-- Start of Recorded data --

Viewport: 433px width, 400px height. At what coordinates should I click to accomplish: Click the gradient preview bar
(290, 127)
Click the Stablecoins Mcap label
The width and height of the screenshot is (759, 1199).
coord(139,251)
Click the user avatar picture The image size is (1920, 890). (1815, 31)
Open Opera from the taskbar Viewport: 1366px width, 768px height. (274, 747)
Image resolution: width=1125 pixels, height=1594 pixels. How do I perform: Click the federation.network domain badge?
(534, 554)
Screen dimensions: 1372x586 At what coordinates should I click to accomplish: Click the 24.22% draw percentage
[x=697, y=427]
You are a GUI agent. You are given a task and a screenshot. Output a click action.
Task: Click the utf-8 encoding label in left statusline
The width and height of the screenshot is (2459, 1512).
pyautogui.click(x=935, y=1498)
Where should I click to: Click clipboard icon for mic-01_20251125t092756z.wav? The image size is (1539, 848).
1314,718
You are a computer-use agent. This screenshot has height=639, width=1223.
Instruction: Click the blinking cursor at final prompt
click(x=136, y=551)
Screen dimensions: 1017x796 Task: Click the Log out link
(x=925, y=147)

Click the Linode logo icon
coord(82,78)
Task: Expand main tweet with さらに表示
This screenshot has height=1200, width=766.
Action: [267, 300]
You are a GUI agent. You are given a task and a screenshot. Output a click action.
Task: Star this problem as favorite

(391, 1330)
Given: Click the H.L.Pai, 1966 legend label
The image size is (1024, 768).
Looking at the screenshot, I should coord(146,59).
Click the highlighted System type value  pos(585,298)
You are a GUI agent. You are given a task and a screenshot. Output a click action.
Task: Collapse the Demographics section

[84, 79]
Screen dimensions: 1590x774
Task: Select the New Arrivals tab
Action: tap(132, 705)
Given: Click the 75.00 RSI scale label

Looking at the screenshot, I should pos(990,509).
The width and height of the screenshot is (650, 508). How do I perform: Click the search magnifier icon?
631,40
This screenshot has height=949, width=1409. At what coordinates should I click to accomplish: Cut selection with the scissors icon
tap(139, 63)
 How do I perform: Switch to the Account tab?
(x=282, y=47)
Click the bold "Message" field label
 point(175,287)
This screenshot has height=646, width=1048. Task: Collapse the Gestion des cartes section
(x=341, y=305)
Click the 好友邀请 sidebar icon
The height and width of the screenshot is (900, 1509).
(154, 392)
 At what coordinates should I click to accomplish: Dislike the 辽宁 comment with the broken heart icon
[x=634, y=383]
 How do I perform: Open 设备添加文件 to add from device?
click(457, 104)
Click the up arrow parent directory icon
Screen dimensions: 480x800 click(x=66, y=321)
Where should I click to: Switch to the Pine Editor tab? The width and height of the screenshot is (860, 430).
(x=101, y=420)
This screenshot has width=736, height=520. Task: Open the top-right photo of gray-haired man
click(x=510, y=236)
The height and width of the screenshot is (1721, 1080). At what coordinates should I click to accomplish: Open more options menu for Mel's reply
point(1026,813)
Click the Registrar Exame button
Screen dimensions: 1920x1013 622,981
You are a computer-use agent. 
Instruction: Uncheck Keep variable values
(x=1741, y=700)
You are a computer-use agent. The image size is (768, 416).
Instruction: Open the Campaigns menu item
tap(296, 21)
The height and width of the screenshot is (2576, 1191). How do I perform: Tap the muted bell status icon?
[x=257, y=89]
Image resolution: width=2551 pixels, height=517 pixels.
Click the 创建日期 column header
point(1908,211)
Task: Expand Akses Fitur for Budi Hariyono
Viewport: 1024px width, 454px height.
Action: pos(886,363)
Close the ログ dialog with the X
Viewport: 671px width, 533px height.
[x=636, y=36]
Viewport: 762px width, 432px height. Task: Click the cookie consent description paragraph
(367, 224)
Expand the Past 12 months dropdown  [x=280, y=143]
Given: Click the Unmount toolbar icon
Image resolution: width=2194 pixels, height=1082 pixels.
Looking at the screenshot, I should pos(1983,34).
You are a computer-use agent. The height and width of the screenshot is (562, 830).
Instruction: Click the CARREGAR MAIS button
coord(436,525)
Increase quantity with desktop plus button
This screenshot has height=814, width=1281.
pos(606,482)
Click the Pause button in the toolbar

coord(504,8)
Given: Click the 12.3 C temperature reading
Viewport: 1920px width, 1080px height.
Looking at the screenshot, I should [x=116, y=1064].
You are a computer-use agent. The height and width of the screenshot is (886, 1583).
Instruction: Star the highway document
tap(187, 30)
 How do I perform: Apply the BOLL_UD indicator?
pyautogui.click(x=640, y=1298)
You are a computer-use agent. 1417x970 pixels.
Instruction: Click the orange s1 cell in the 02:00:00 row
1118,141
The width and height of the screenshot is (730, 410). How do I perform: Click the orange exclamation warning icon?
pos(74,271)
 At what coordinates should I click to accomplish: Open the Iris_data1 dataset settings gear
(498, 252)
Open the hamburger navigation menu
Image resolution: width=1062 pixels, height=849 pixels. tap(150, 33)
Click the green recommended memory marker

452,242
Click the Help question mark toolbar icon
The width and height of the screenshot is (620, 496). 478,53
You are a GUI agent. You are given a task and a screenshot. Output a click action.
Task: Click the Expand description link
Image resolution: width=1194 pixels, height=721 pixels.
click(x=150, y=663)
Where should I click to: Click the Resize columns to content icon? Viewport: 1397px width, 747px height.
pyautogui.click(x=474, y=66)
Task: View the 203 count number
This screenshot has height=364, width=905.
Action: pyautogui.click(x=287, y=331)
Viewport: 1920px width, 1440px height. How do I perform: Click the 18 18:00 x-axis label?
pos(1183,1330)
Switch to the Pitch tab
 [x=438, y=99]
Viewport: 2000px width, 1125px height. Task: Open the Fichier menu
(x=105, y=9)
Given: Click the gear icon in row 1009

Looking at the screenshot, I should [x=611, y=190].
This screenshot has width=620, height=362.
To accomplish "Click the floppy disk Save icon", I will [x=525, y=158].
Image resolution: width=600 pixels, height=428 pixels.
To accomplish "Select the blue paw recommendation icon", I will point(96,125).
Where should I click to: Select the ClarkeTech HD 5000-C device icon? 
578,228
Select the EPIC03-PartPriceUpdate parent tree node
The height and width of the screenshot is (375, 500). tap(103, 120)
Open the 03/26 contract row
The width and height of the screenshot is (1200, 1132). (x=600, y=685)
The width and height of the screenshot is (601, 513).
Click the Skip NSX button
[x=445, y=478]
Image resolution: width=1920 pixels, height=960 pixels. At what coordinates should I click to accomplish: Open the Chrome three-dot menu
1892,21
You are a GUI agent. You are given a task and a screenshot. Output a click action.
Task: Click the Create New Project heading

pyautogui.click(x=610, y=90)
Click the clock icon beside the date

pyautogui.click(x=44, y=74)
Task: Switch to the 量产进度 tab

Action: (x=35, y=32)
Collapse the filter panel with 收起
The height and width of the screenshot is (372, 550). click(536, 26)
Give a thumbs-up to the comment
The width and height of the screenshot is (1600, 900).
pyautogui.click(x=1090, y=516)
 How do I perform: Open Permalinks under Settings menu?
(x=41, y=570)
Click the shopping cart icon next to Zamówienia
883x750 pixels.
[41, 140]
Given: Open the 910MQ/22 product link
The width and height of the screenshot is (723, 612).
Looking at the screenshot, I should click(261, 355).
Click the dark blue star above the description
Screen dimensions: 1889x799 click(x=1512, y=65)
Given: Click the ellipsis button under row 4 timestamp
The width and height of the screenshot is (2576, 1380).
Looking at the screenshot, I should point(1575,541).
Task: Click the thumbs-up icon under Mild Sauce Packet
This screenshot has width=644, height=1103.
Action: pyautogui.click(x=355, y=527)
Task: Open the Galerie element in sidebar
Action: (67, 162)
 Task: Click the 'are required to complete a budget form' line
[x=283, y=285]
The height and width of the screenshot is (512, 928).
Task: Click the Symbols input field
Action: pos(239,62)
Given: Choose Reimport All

-- End of Recorded data --

_Problem description_:
Recast the rows, from the first line up to and including the line containing "(391, 1330)", as a Markdown table with the columns No. and Line. Give each line its own number and leave out blank lines.

_Complete output_:
| No. | Line |
|---|---|
| 1 | Viewport: 433px width, 400px height. At what coordinates should I click to accomplish: Click the gradient preview bar |
| 2 | (290, 127) |
| 3 | Click the Stablecoins Mcap label |
| 4 | The width and height of the screenshot is (759, 1199). |
| 5 | coord(139,251) |
| 6 | Click the user avatar picture The image size is (1920, 890). (1815, 31) |
| 7 | Open Opera from the taskbar Viewport: 1366px width, 768px height. (274, 747) |
| 8 | Image resolution: width=1125 pixels, height=1594 pixels. How do I perform: Click the federation.network domain badge? |
| 9 | (534, 554) |
| 10 | Screen dimensions: 1372x586 At what coordinates should I click to accomplish: Click the 24.22% draw percentage |
| 11 | [x=697, y=427] |
| 12 | You are a GUI agent. You are given a task and a screenshot. Output a click action. |
| 13 | Task: Click the utf-8 encoding label in left statusline |
| 14 | The width and height of the screenshot is (2459, 1512). |
| 15 | pyautogui.click(x=935, y=1498) |
| 16 | Where should I click to: Click clipboard icon for mic-01_20251125t092756z.wav? The image size is (1539, 848). |
| 17 | 1314,718 |
| 18 | You are a computer-use agent. This screenshot has height=639, width=1223. |
| 19 | Instruction: Click the blinking cursor at final prompt |
| 20 | click(x=136, y=551) |
| 21 | Screen dimensions: 1017x796 Task: Click the Log out link |
| 22 | (x=925, y=147) |
| 23 | Click the Linode logo icon |
| 24 | coord(82,78) |
| 25 | Task: Expand main tweet with さらに表示 |
| 26 | This screenshot has height=1200, width=766. |
| 27 | Action: [267, 300] |
| 28 | You are a GUI agent. You are given a task and a screenshot. Output a click action. |
| 29 | Task: Star this problem as favorite |
| 30 | (391, 1330) |